(Beginning of DATA TO PROCESS)

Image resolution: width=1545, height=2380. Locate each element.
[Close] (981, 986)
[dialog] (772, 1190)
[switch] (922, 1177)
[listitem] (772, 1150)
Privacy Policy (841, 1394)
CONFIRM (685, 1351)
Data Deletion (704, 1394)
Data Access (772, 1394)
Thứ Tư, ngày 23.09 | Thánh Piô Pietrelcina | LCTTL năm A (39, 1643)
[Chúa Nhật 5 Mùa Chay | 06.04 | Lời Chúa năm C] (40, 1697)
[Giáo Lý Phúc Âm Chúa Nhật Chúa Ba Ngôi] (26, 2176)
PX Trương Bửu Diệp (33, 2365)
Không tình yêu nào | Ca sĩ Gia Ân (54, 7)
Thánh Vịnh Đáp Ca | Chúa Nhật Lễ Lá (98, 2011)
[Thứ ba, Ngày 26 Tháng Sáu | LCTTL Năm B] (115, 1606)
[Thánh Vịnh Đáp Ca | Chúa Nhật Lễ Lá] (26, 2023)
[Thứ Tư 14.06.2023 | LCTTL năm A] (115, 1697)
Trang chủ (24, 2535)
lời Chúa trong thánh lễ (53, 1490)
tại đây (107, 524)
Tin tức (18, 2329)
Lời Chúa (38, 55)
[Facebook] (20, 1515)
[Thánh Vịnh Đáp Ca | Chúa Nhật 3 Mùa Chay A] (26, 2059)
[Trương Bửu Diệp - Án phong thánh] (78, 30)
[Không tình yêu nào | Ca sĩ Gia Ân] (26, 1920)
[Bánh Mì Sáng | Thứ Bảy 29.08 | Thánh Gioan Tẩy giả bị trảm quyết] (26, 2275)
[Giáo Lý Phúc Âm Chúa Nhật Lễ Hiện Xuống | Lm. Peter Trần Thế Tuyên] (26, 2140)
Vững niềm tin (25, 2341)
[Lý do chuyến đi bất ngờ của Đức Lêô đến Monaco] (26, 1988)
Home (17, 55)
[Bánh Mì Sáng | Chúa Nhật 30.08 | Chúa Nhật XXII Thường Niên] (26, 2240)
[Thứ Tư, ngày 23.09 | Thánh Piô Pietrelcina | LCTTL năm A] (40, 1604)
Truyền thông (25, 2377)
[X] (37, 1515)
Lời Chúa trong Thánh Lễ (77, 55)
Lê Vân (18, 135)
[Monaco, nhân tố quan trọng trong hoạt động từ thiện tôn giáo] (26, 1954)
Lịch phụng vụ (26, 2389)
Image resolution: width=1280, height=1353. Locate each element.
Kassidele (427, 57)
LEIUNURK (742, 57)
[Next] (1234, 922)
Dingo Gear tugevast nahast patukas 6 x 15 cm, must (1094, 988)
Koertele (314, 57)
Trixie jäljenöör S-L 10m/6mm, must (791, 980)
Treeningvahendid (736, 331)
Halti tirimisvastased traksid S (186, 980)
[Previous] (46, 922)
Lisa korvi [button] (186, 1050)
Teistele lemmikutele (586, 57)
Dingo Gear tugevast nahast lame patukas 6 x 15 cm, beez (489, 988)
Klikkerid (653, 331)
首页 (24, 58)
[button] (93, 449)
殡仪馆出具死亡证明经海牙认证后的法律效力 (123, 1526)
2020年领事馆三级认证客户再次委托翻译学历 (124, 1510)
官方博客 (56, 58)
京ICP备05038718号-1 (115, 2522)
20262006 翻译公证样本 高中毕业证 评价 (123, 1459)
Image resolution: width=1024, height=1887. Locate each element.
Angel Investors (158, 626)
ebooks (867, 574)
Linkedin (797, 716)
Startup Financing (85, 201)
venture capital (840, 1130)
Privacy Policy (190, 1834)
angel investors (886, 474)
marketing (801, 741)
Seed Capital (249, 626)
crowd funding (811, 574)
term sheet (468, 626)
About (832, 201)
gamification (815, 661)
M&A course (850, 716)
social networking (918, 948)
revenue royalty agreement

(End of DATA TO PROCESS)

TASK PROMPT: Scan the entries above and return each line that holds "Phúc".

TASK RESULT:
[Giáo Lý Phúc Âm Chúa Nhật Chúa Ba Ngôi] (26, 2176)
[Giáo Lý Phúc Âm Chúa Nhật Lễ Hiện Xuống | Lm. Peter Trần Thế Tuyên] (26, 2140)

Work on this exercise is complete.